OSWALD What dost thou know me for?
KENT A knave; a rascal; an eater of broken meats; a
base, proud, shallow, beggarly, three-suited,
hundred-pound, filthy, worsted-stocking knave; a
lily-livered, action-taking knave, a whoreson,
glass-gazing, super-serviceable finical rogue;
one-trunk-inheriting slave; one that wouldst be a
bawd, in way of good service, and art nothing but
the composition of a knave, beggar, coward, pandar,
and the son and heir of a mongrel bitch: one whom I
will beat into clamorous whining, if thou deniest
the least syllable of thy addition.
OSWALD Why, what a monstrous fellow art thou, thus to rail
on one that is neither known of thee nor knows thee!

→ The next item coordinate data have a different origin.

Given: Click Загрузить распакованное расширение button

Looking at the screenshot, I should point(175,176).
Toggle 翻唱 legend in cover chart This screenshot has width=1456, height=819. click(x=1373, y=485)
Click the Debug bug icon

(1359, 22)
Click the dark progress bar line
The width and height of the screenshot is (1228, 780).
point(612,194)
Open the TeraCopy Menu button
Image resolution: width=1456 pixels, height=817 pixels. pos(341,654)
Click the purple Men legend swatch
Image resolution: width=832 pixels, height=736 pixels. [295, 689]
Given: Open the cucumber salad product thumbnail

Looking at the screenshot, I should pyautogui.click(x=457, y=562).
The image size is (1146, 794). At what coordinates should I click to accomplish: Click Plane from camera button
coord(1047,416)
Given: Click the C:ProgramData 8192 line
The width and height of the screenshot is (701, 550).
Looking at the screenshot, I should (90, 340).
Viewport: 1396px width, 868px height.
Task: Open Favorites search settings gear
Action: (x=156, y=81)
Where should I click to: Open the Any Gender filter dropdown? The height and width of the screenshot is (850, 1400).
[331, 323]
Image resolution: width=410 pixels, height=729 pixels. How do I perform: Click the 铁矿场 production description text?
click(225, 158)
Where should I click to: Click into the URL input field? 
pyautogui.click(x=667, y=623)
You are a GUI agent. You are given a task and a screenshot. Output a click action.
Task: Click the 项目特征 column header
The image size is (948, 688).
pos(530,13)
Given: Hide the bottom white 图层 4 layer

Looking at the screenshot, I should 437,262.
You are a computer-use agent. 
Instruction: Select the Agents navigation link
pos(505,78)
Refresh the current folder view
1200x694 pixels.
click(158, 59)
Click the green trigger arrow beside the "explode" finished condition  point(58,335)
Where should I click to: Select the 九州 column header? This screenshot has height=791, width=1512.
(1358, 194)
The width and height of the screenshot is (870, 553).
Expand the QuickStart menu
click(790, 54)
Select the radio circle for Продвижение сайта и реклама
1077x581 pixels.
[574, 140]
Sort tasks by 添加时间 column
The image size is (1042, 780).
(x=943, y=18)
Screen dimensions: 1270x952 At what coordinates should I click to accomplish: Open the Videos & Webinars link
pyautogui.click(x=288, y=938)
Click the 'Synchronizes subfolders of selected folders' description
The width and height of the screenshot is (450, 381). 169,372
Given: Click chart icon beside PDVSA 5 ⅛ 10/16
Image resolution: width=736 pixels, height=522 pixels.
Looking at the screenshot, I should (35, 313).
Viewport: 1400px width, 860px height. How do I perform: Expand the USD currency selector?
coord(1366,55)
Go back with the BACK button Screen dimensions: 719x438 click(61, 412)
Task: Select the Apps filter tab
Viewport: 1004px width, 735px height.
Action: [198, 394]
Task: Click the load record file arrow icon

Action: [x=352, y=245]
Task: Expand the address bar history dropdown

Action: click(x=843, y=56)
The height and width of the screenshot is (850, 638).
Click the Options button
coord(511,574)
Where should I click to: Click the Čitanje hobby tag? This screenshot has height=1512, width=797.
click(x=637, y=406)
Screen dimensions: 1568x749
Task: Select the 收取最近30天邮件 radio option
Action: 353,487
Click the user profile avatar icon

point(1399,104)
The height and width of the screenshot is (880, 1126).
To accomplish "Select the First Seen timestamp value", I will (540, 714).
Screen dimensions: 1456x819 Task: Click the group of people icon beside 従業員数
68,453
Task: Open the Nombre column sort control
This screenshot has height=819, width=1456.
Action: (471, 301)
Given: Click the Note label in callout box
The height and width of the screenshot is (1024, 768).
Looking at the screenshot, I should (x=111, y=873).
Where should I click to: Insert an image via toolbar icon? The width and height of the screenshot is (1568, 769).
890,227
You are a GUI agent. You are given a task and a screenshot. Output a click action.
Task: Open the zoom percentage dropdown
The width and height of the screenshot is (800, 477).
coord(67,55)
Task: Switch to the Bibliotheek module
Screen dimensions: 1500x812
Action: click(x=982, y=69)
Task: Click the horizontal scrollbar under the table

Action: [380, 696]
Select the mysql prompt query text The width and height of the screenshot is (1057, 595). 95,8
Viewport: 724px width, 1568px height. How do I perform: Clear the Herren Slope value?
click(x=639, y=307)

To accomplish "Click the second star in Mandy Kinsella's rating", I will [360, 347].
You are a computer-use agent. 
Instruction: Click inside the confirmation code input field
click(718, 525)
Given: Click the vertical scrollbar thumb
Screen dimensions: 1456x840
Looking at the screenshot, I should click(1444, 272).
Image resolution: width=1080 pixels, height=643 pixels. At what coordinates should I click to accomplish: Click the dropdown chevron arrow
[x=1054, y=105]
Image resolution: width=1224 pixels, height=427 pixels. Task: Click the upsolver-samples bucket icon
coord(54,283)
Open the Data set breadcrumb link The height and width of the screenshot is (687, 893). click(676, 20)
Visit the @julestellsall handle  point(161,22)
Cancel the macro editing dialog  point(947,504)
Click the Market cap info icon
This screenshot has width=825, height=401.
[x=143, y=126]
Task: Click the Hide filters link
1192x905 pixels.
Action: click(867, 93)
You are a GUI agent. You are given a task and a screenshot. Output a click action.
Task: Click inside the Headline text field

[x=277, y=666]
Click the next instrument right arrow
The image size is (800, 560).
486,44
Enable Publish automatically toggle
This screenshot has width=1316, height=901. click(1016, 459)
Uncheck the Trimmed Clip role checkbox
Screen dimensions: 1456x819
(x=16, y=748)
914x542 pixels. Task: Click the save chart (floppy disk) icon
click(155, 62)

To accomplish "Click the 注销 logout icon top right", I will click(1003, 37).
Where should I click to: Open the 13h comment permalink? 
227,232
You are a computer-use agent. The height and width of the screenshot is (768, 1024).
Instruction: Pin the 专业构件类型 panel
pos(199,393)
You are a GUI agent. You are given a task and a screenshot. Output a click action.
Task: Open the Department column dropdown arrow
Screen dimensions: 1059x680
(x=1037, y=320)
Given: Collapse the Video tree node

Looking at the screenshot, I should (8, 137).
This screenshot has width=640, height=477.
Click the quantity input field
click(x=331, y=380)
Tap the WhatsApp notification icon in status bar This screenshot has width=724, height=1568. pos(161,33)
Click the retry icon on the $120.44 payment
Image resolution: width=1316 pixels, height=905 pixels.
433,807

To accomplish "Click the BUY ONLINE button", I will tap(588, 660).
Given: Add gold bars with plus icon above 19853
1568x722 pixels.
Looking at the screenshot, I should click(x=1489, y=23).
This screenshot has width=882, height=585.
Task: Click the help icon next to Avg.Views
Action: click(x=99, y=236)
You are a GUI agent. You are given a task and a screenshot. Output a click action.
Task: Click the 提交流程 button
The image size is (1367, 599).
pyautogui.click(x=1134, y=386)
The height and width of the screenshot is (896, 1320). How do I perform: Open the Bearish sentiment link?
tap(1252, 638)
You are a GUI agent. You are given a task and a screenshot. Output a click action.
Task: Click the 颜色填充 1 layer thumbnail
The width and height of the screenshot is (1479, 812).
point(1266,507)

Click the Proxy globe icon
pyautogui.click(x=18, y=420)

KENT What a brazen-faced varlet art thou, to deny thou
knowest me! Is it two days ago since I tripped up
thy heels, and beat thee before the king? Draw, you
rogue: for, though it be night, yet the moon
shines; I'll make a sop o' the moonshine of you:
draw, you whoreson cullionly barber-monger, draw.
  [Drawing his sword]
OSWALD Away! I have nothing to do with thee.
KENT Draw, you rascal: you come with letters against the
king; and take vanity the puppet's part against the
royalty of her father: draw, you rogue, or I'll so
carbonado your shanks: draw, you rascal; come your ways.
OSWALD Help, ho! murder! help!
KENT Strike, you slave; stand, rogue, stand; you neat
slave, strike.
  [Beating him]
OSWALD Help, ho! murder! murder!
  [Enter EDMUND, with his rapier drawn, CORNWALL,
REGAN, GLOUCESTER, and Servants]
EDMUND How now! What's the matter?
KENT With you, goodman boy, an you please: come, I'll
flesh ye; come on, young master.
GLOUCESTER Weapons! arms! What 's the matter here?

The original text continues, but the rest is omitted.